Raad van State, 07-03-2008, BC6397, 200800708/2
Raad van State, 07-03-2008, BC6397, 200800708/2
Gegevens
- Instantie
- Raad van State
- Datum uitspraak
- 7 maart 2008
- Datum publicatie
- 12 maart 2008
- Annotator
- ECLI
- ECLI:NL:RVS:2008:BC6397
- Zaaknummer
- 200800708/2
Inhoudsindicatie
Bij besluit van 17 december 2007 heeft het college van burgemeester en wethouders van Den Haag (hierna: het college) aan de besloten vennootschap met beperkte aansprakelijkheid Omega Containertransport Den Haag B.V. (hierna: vergunninghoudster) een vergunning als bedoeld in artikel 8.1 van de Wet milieubeheer verleend voor het oprichten en in werking hebben van een inrichting voor het inzamelen, bewerken en overslaan van afvalstoffen op het perceel Prisma 10 te Den Haag.

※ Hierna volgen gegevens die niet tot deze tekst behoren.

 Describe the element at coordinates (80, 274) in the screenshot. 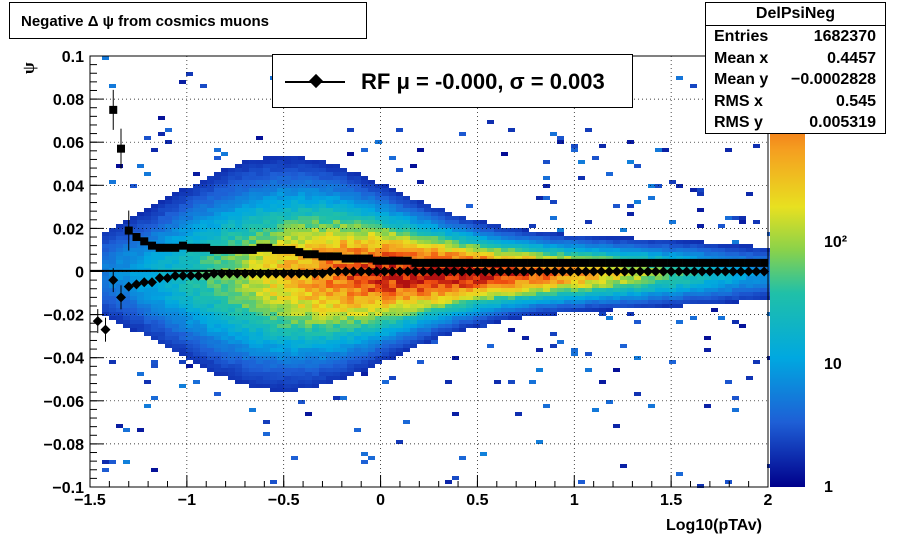

I see `y-tick-label: 0` at that location. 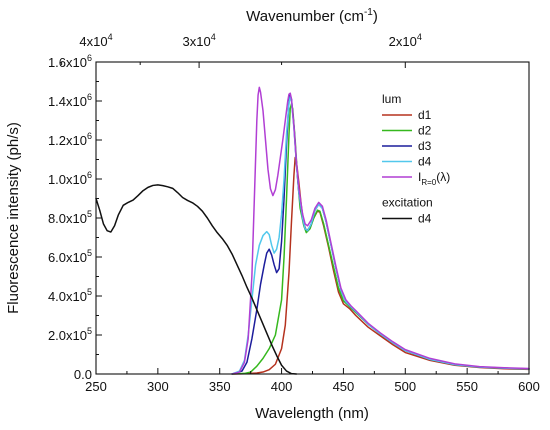 I want to click on y-tick-label: 1.6x10⁶, so click(x=70, y=62).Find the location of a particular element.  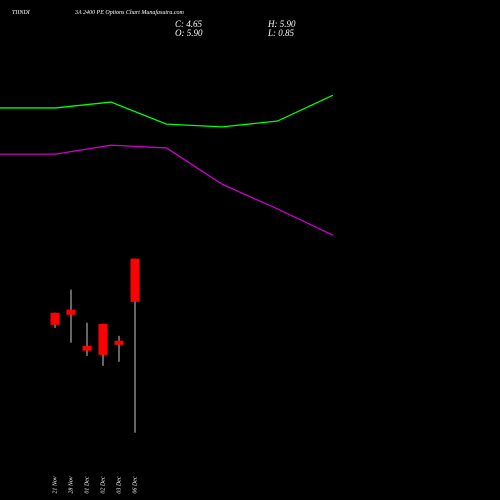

Dit besluit is op 20 december 2007 ter inzage gelegd.
Uitspraak
200800708/2.
Datum uitspraak: 7 maart 2008
AFDELING
BESTUURSRECHTSPRAAK
Uitspraak van de voorzitter van de Afdeling bestuursrechtspraak van de Raad van State op een verzoek om het treffen van een voorlopige voorziening (artikel 8:81 van de Algemene wet bestuursrecht) in het geding tussen:
[verzoeker], wonend te [woonplaats],
en
het college van burgemeester en wethouders van Den Haag,
verweerder.
1. Procesverloop
Bij besluit van 17 december 2007 heeft het college van burgemeester en wethouders van Den Haag (hierna: het college) aan de besloten vennootschap met beperkte aansprakelijkheid Omega Containertransport Den Haag B.V. (hierna: vergunninghoudster) een vergunning als bedoeld in artikel 8.1 van de Wet milieubeheer verleend voor het oprichten en in werking hebben van een inrichting voor het inzamelen, bewerken en overslaan van afvalstoffen op het perceel Prisma 10 te Den Haag. Dit besluit is op 20 december 2007 ter inzage gelegd.
Tegen dit besluit heeft [verzoeker] bij brief, bij de Raad van State ingekomen op 25 januari 2008, beroep ingesteld.
Bij brief, bij de Raad van State ingekomen op 25 januari 2008, heeft [verzoeker] de voorzitter verzocht een voorlopige voorziening te treffen.
De voorzitter heeft het verzoek ter zitting behandeld op 26 februari 2008, waar [verzoeker], in persoon, en het college, vertegenwoordigd door mr. E. Kunst, A.S. Schreur en R.P. van der Geugten, allen werkzaam bij de gemeente, zijn verschenen. Voorts is vergunninghoudster, vertegenwoordigd door [directeur] en [belanghebbende], als belanghebbende gehoord.
2. Overwegingen
2.1. Het oordeel van de voorzitter heeft een voorlopig karakter en is niet bindend in de bodemprocedure.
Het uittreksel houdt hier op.